HUP-3D: A 3D multi-view synthetic dataset for assisted-egocentric hand-ultrasound pose estimation
This addresses the need for markerless 3D pose estimation in mixed reality medical education, though it is incremental as it focuses on dataset creation.
The authors tackled the problem of hand-ultrasound probe pose estimation for obstetric ultrasound by creating HUP-3D, a synthetic dataset with over 31k frames, and validated it to achieve the lowest hand-object keypoint errors.

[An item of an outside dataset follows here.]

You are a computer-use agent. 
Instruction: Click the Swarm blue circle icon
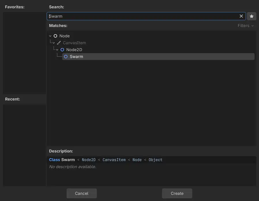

We present HUP-3D, a 3D multi-view multi-modal synthetic dataset for hand-ultrasound (US) probe pose estimation in the context of obstetric ultrasound. Egocentric markerless 3D joint pose estimation has potential applications in mixed reality based medical education. The ability to understand hand and probe movements programmatically opens the door to tailored guidance and mentoring applications. Our dataset consists of over 31k sets of RGB, depth and segmentation mask frames, including pose related ground truth data, with a strong emphasis on image diversity and complexity. Adopting a camera viewpoint-based sphere concept allows us to capture a variety of views and generate multiple hand grasp poses using a pre-trained network. Additionally, our approach includes a software-based image rendering concept, enhancing diversity with various hand and arm textures, lighting conditions, and background images. Furthermore, we validated our proposed dataset with state-of-the-art learning models and we obtained the lowest hand-object keypoint errors. The dataset and other details are provided with the supplementary material. The source code of our grasp generation and rendering pipeline will be made publicly available.